CHICAGO (HedgeWorld.com)–It turns out the Securities and Exchange Commission’s big push to require hedge fund managers to register as investment advisers was more than just a show.
Recently the commission has been proactive, seeking written information and documents from registered advisers in advance of scheduling inspection visits to those advisers’ offices. Anecdotal evidence suggests that since the Feb. 1 registration deadline, the SEC has initiated examinations of least a dozen, perhaps more, hedge fund managers, figures an SEC spokesman declined to verify.
Using its list of newly registered managers, the SEC recently sent out a 17-page “sweep” letter to some hedge fund managers asking for volumes of specific information pertaining to compliance programs, business and operations, portfolio management, ethics and personal trading, brokerage arrangements and trade execution, trade allocation, performance advertising and marketing, information disclosure, safety of client funds and assets, portfolio pricing, and individual fund information.
The period covered by the request spans 26 months, from Jan. 1, 2004 through March 31 of this year.
One hedge fund attorney, who was granted anonymity out of concern his on-the-record comments could harm clients who might be subject to the sweep, said he was struck by the scope of the SEC’s inquiry and added that producing some of the information and preparing for the inspection would be time consuming for advisers. “This letter is extremely comprehensive,” the attorney said. “The thing is, it’s everything. Everything possible is in here. It’s going to be a massive undertaking for the chief compliance officer and the principals of the fund from the time they receive the request to the time the SEC sets foot in the door.”

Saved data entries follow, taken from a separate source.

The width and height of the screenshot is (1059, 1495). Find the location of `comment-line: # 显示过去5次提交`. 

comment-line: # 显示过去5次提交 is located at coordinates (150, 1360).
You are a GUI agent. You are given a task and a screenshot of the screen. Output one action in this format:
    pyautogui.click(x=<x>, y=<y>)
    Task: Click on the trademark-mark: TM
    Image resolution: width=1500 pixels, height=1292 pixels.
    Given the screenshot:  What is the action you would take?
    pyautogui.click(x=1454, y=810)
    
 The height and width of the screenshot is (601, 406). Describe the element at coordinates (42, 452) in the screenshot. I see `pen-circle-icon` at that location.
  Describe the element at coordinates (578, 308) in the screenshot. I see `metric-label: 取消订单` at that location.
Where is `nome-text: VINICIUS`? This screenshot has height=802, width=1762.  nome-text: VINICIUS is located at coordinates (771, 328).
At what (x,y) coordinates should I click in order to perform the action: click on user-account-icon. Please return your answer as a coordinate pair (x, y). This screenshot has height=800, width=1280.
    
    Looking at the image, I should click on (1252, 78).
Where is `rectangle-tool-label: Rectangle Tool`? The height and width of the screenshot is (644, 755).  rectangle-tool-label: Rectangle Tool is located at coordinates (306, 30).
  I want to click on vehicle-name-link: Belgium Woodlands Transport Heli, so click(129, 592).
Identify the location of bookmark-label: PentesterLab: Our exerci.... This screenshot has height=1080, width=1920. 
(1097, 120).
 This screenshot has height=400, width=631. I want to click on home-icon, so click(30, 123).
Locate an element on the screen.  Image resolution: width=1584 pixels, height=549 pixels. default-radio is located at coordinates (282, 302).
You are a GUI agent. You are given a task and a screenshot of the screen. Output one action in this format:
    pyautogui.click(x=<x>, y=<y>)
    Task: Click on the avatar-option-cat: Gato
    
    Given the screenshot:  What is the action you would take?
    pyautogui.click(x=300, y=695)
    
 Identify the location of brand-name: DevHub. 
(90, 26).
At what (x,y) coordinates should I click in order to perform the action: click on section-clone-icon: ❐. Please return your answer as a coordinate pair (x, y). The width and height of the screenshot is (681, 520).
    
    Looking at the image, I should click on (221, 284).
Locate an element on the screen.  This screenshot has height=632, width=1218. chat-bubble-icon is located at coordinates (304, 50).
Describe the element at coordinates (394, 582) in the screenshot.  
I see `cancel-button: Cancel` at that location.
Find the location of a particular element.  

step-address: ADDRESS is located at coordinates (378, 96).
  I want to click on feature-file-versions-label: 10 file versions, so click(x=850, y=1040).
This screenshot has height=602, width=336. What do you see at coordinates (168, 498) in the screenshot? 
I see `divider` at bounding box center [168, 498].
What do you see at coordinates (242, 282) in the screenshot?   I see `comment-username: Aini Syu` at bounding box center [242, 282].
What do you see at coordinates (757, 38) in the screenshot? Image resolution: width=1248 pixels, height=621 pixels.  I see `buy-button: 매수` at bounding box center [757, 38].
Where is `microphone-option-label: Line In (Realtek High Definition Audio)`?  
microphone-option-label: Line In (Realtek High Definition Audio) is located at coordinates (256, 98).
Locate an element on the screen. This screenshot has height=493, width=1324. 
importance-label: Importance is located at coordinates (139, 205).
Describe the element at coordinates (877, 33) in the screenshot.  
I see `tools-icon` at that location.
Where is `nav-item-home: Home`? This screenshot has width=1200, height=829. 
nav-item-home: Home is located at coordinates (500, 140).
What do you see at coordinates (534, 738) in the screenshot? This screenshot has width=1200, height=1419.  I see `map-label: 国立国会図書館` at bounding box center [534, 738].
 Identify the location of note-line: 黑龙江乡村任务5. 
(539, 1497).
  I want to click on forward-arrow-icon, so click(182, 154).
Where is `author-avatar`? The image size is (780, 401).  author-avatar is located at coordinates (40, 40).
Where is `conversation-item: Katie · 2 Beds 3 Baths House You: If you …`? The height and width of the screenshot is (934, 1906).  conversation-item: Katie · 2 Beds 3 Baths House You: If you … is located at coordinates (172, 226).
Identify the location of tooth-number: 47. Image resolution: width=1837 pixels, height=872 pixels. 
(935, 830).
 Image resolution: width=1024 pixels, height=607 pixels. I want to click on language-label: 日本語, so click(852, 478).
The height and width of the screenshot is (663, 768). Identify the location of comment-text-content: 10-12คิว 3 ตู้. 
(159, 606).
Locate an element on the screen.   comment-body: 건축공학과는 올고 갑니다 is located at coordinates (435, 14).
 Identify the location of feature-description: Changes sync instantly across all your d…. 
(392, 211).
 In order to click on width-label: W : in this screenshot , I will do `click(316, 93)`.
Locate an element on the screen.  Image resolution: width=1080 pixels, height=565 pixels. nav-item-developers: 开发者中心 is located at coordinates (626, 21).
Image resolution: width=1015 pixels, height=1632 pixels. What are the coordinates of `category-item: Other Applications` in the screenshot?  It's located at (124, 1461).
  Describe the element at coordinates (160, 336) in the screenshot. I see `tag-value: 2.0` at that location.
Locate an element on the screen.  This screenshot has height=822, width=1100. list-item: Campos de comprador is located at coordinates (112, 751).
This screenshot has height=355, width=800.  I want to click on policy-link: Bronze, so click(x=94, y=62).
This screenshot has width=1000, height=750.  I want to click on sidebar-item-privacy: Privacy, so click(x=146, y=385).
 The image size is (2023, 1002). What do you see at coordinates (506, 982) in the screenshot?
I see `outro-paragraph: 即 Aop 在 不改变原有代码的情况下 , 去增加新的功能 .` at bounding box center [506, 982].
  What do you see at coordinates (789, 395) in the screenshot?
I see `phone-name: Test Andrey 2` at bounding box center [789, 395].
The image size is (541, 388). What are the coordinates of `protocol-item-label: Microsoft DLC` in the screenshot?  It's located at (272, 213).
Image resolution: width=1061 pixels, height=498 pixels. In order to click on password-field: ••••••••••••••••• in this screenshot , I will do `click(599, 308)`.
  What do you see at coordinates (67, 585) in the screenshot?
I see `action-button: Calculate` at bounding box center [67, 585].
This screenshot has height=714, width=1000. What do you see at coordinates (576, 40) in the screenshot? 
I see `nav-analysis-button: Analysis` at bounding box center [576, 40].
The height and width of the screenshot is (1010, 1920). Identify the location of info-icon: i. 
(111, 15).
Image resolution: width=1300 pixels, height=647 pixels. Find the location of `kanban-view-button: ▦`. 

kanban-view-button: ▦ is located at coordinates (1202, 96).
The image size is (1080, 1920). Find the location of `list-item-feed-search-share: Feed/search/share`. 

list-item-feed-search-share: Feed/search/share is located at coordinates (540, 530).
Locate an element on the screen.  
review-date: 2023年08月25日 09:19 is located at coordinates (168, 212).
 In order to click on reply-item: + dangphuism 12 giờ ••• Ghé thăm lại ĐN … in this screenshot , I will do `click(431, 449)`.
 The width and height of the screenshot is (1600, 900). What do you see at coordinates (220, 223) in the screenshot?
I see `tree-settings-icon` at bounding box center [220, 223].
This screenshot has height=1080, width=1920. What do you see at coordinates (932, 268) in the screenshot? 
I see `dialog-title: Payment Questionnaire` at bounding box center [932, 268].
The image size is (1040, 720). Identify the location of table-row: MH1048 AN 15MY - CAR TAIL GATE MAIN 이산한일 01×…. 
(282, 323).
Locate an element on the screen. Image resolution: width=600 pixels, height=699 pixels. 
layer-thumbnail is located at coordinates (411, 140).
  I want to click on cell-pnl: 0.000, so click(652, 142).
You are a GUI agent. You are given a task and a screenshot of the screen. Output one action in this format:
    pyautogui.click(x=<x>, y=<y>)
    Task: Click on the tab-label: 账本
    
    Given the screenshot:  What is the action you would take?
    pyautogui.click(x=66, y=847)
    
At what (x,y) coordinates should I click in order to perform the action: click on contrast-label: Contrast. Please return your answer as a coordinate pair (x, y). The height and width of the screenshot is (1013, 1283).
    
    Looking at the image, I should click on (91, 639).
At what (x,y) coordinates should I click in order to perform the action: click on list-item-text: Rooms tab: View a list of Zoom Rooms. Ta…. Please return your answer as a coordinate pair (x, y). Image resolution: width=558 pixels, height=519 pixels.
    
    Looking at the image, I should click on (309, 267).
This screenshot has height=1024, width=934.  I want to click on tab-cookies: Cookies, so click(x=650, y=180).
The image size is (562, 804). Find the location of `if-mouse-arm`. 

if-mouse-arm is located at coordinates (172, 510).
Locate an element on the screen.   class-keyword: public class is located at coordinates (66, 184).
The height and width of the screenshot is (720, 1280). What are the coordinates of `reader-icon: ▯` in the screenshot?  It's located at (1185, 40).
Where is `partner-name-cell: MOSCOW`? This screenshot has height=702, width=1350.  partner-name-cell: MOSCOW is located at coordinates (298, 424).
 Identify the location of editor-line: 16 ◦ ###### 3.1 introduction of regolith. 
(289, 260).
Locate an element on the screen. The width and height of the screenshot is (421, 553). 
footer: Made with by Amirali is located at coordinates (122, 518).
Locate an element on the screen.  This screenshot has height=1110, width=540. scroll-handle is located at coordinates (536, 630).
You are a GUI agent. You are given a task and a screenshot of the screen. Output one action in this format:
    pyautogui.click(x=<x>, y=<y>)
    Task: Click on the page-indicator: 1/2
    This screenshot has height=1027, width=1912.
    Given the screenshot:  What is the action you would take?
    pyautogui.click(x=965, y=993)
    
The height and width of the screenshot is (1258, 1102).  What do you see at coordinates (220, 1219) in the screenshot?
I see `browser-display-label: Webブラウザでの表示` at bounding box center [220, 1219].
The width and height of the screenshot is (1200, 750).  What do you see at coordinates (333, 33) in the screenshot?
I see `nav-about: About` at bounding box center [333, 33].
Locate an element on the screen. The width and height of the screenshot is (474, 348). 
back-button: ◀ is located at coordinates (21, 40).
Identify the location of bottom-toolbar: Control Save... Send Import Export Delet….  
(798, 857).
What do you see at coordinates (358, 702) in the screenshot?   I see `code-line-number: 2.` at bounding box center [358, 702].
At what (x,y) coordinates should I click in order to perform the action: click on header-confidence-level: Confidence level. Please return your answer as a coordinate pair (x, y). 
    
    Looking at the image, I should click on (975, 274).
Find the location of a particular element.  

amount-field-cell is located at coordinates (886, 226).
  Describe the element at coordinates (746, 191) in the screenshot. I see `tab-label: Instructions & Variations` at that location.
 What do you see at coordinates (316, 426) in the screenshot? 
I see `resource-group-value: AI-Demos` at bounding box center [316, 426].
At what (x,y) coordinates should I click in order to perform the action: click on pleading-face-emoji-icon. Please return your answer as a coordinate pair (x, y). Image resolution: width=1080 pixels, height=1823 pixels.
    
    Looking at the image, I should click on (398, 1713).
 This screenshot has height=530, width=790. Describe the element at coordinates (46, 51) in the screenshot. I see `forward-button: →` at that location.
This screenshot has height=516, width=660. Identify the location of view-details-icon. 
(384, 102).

The attorney said he understood that at least a dozen hedge fund advisers had received letters, all similar in scope and tone, and that the SEC was using the process to refine its hedge fund examination and inspection program.
John Nester, director of public affairs at the SEC, said the letters are sent as a way to initiate the examination process for registered investment advisers. Previously, the SEC did not have the authority to conduct such examinations of many hedge funds because they were not required to be registered with the commission. But new rules that passed in 2004 and took effect Feb. 1 required most hedge fund managers to register with the SEC as investment advisers. That opened the door to conducting examinations.
Mr. Nester said the information the letters ask for is based on previous familiarity with hedge funds, but the queries are always evolving in response to the SEC’s risk analysis and are tailored to specific entities. “We’ve done extensive training over the past year and will continue to do so,” Mr. Nester said of the SEC’s hedge fund inspections.
Last year, the SEC sent out a six-page mini-sweep letter with a 22-item checklist of information the commission wanted to collect. This latest letter is three times as long.
Reading through the letter, hedge fund managers could be forgiven if they feel as if the SEC is challenging them to prove they aren’t doing anything wrong.